Roth IRA or Brokerage?
You first have to decide between a Roth IRA or a Brokerage Account. Both have pros and cons depending on your personal situation. Here is a quick summary.
Roth IRAs (Individual Retirement Accounts):
A Roth IRA is a retirement account that offers unique advantages for young investors:
Tax-Free Growth: Perhaps the most significant benefit of a Roth IRA is that your investments grow tax-free. When you withdraw money in retirement, you won't owe a dime in federal taxes.
Contribution Limits: You can contribute up to $6,500 annually (for the tax year 2023, with potential adjustments in later years) as long as you have earned income. If you're over 50, you can make an additional "catch-up" contribution of $1,000.
Flexibility: Unlike traditional IRAs, you can withdraw your contributions (not earnings) at any time without penalties. This flexibility makes it a great option for both retirement and emergency savings.
Restrictions: There are income limits to qualify for Roth IRA contributions. While these won’t apply to college students, they might impact future contributions. To qualify for full contribution in 2023, a single tax-filer needs to make less than $153,000.
A brokerage account is a versatile investment tool with fewer restrictions than retirement accounts:
No Contribution Limits: Unlike IRAs, brokerage accounts have no contribution limits, allowing you to invest as much as you want, regardless of your income level.
Access to Diverse Investments: With a brokerage account, you can invest in stocks, bonds, mutual funds, ETFs, real estate investment trusts (REITs), and more. This provides greater flexibility in building a diversified portfolio.
Tax Considerations: While your investments in a brokerage account are subject to capital gains taxes when you sell them, you have more control over when and how you pay those taxes. Holding investments for more extended periods can lead to lower tax rates through long-term capital gains.
Providers for Roth IRAs and Brokerage Accounts:
Now that you understand the basics, let's look at some of the providers you can consider.
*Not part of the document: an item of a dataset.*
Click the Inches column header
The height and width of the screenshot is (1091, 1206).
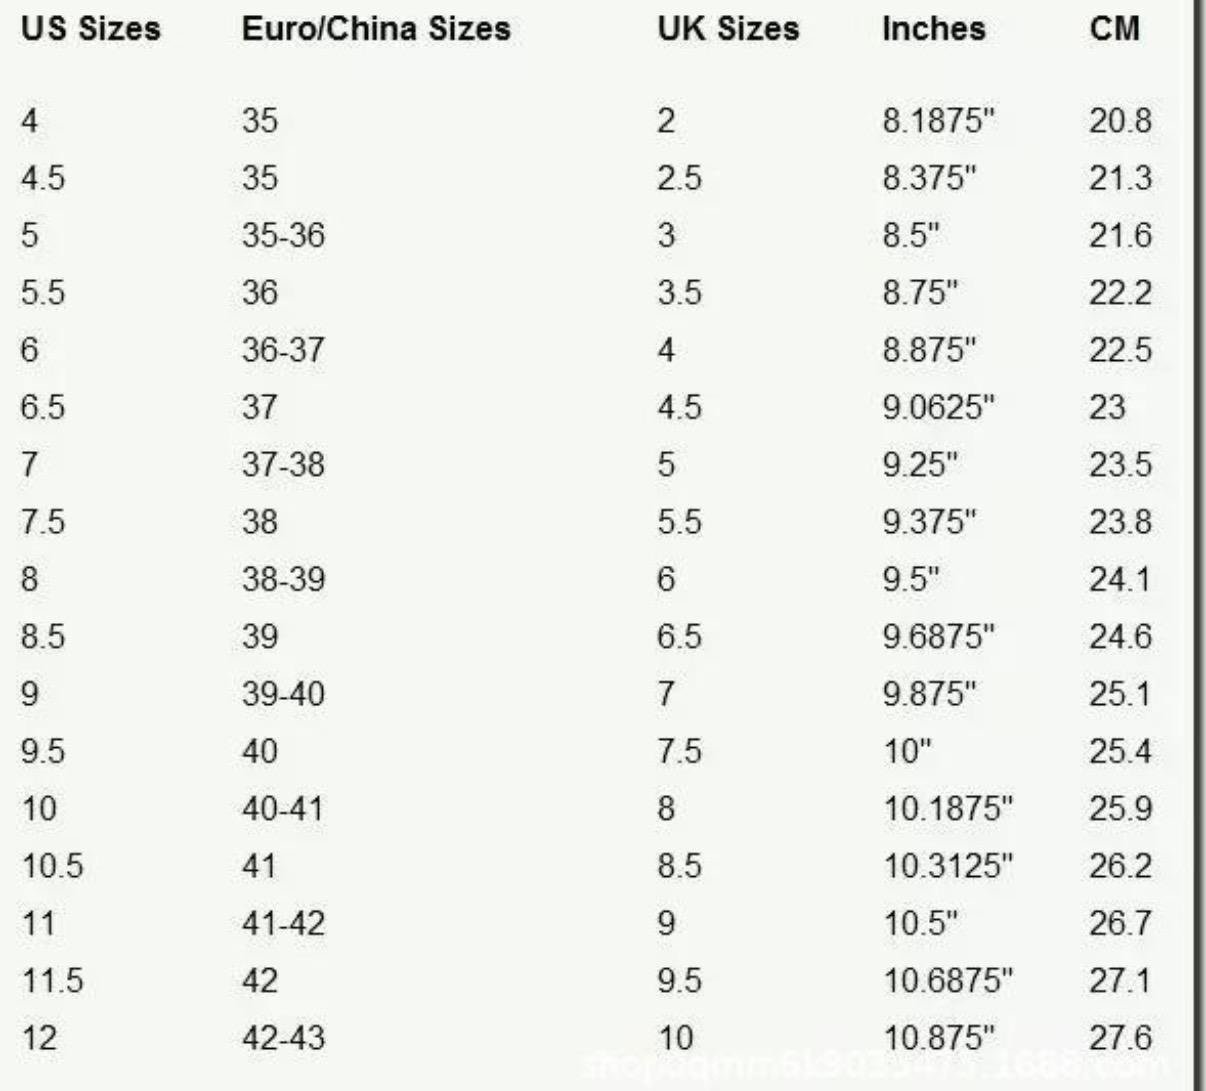(933, 29)
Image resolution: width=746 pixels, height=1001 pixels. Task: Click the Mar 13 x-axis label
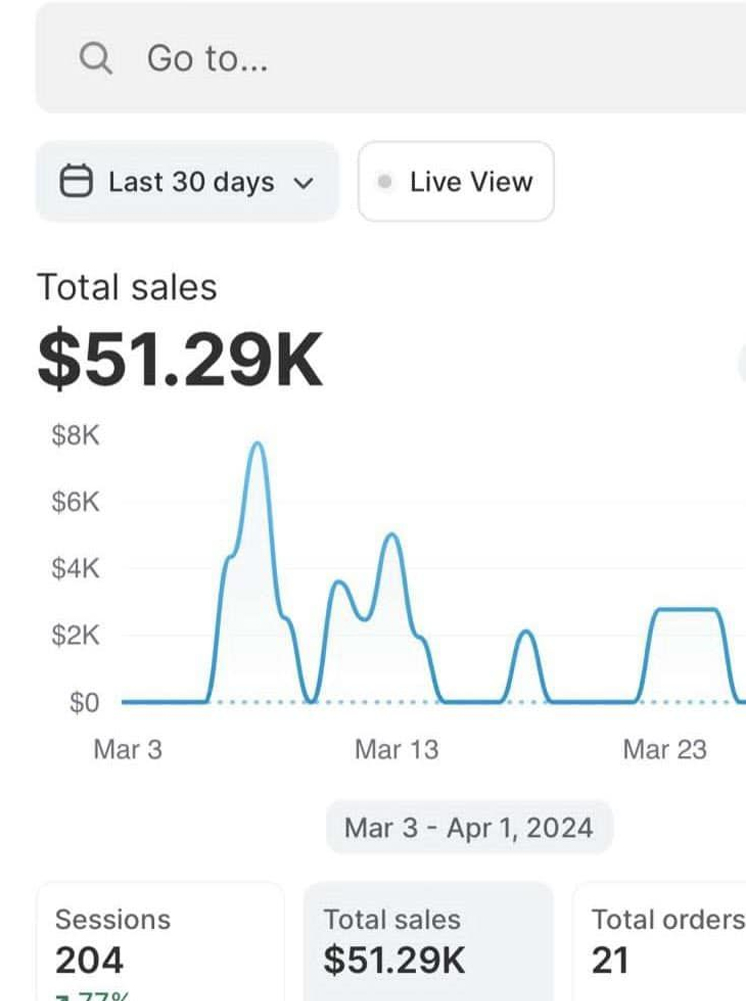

This list is not exhaustive but these come up often in discussions.
Charles Schwab: With a strong reputation and a vast selection of investment products, Charles Schwab is a reliable choice for investors of all levels.
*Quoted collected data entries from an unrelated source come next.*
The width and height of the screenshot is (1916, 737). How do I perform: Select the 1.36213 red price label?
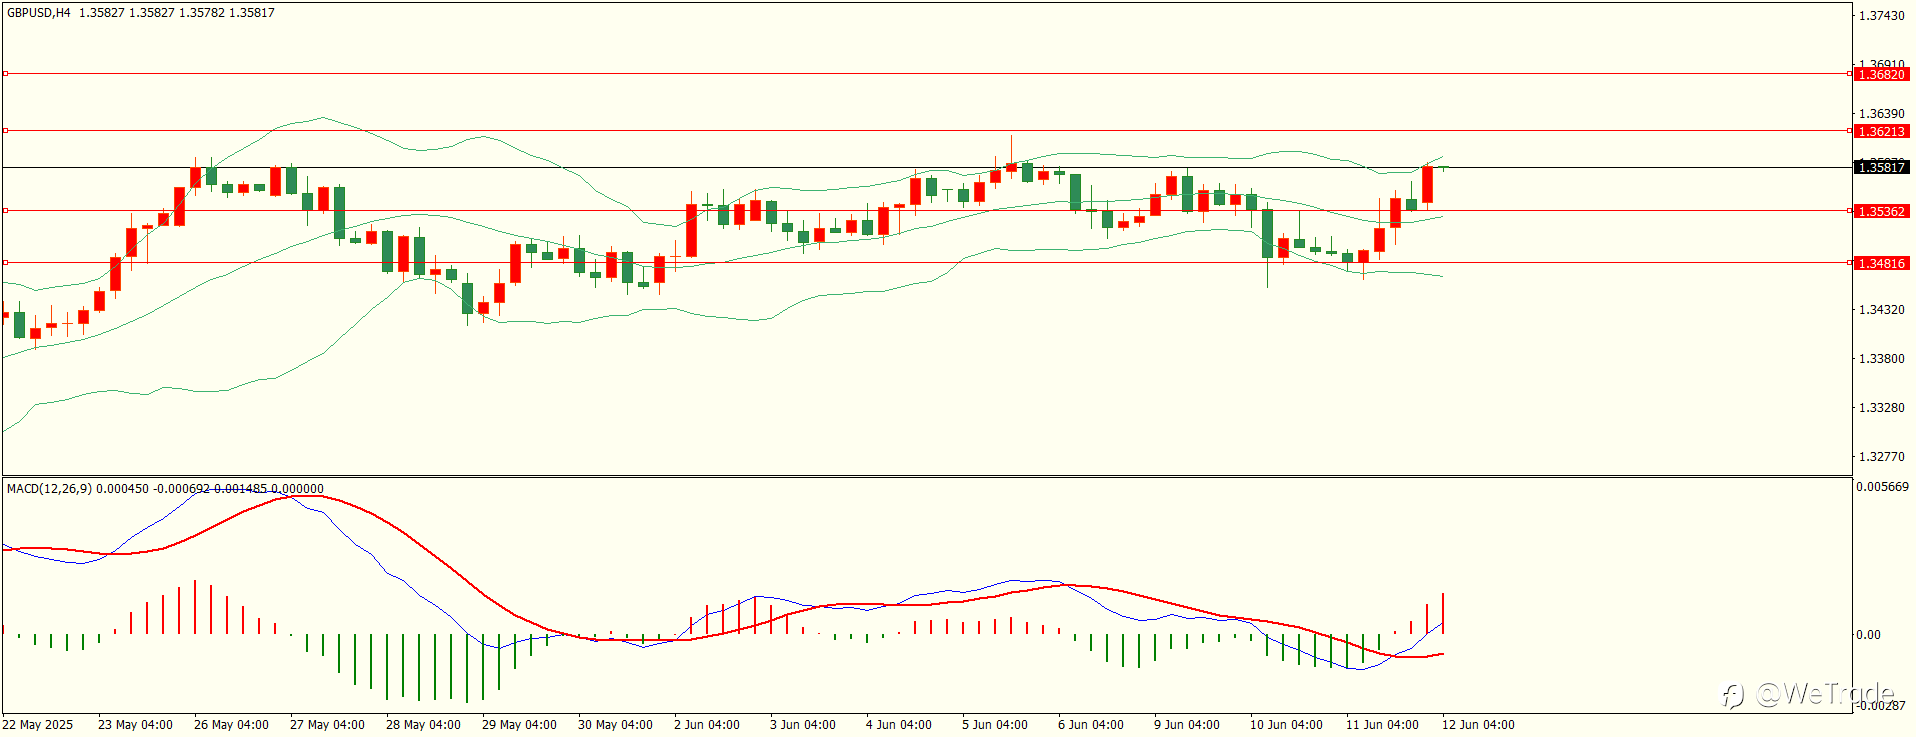tap(1881, 131)
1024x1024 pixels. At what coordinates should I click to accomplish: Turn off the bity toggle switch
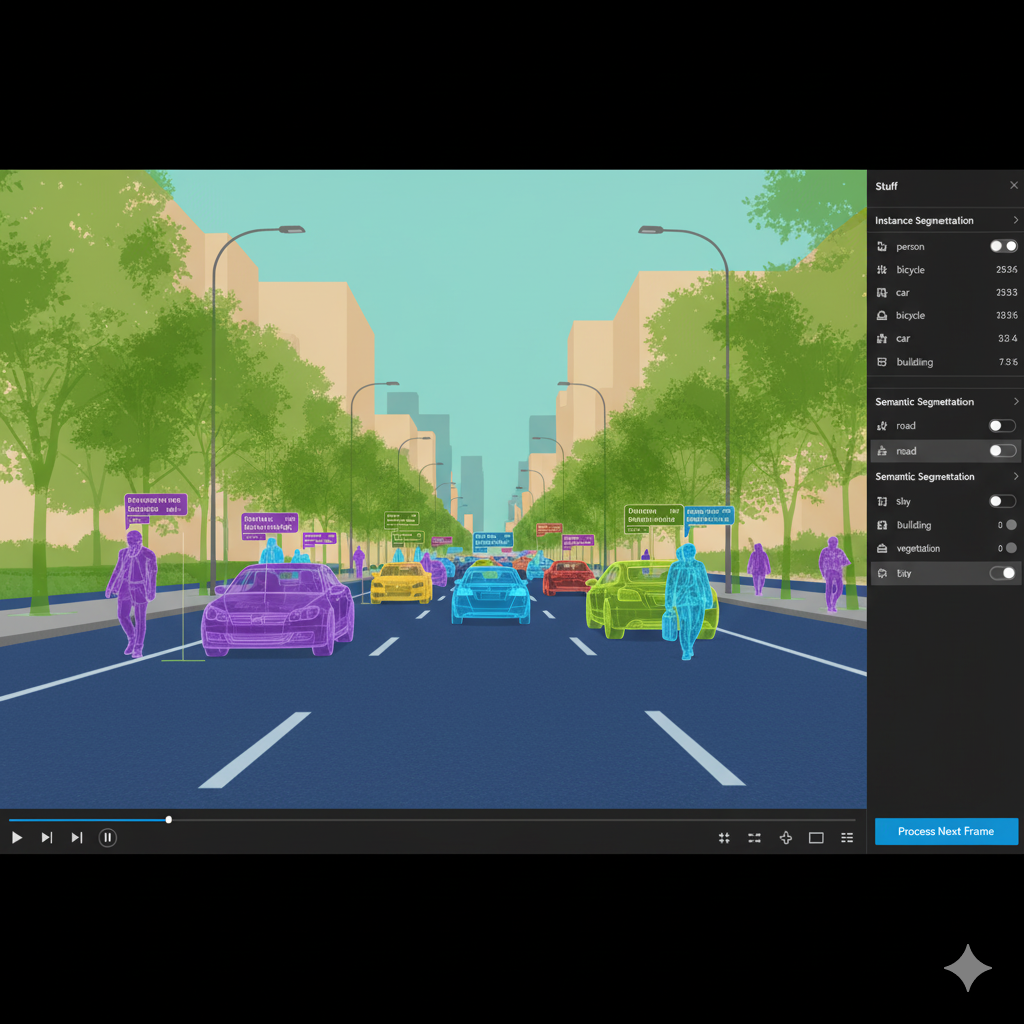pyautogui.click(x=1002, y=573)
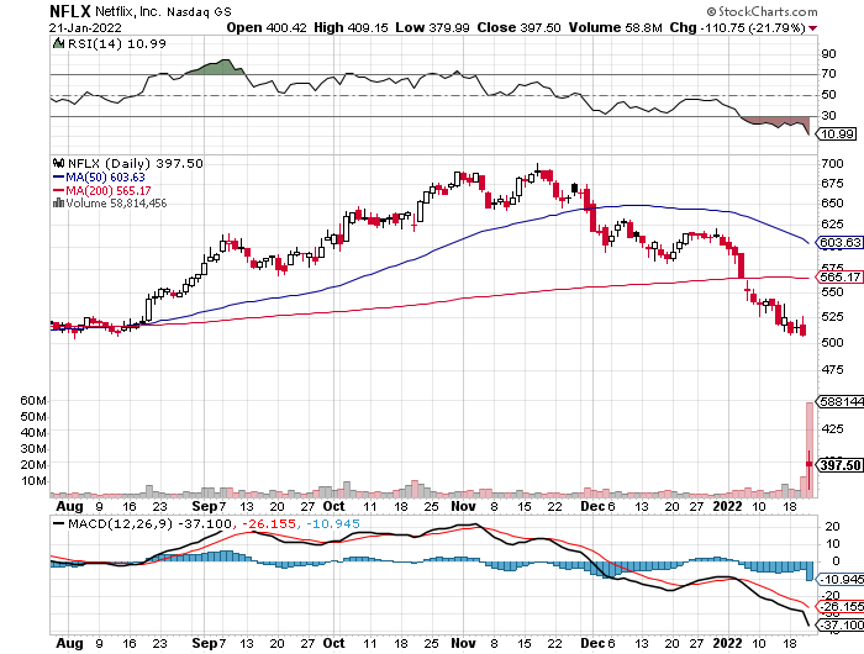Screen dimensions: 864x654
Task: Click the NFLX ticker symbol title
Action: click(70, 10)
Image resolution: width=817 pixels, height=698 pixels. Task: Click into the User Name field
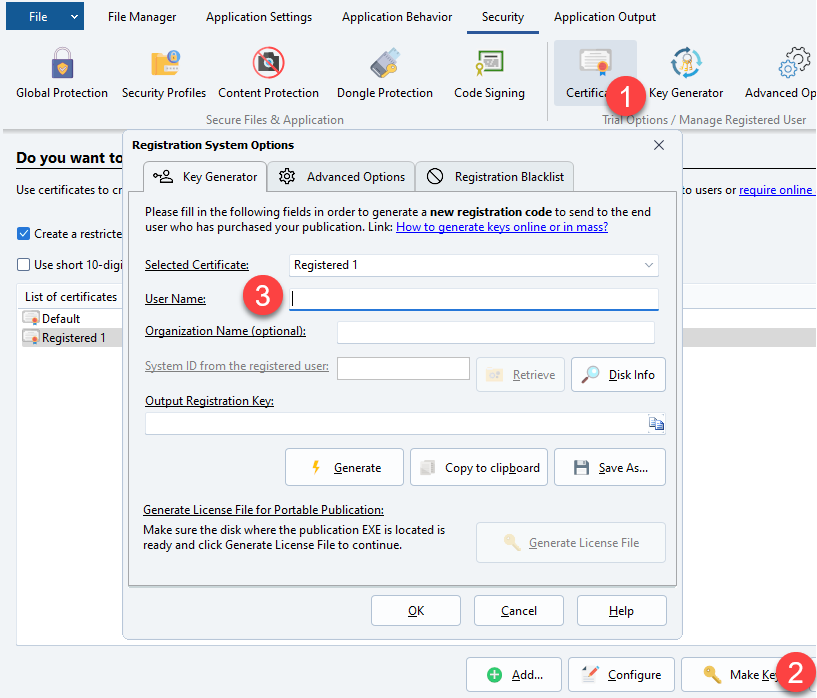(473, 298)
Fidelity: Fidelity offers a wide range of investment options, excellent customer service, and user-friendly online tools.
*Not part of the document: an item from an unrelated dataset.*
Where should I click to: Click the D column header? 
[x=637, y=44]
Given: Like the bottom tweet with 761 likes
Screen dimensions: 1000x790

JP Morgan: J.P. Morgan provides a wide array of investment options and personalized support.
Vanguard: Known for its low-cost index funds and ETFs, Vanguard is an excellent choice for both Roth IRAs and brokerage accounts.
Robinhood: App based investing.
Webull: App-based investing.
When selecting a provider, consider factors such as fees, account types offered, investment options, customer service, and ease of use. Each provider has its strengths and may cater to different types of investors, so research thoroughly to find the one that aligns with your goals and preferences.
While I love that app-based investing started a movement towards zero-cost trading, I worry about app notification and how they incentivize you to check your account often. Investing is a long-term endeavor, and patience is key. Start small, diversify your investments, and focus on building a solid financial foundation. Your future self will thank you for the effort you put in today.
Get Started Small
It is important to get in the habit of investing and learning about your risk tolerance. So start small, and automate the investment process. All providers listed support this strategy.
Note: Make sure to have an emergency fund saved before you start investing. According to the Consumer Financial Protection Bureau, An emergency fund is a cash reserve that’s specifically set aside for unplanned expenses or financial emergencies. Some common examples include car repairs, home repairs, medical bills, or a loss of income. How much you need will depend on your situation. The typical rule of thumb is 6 months of expenses.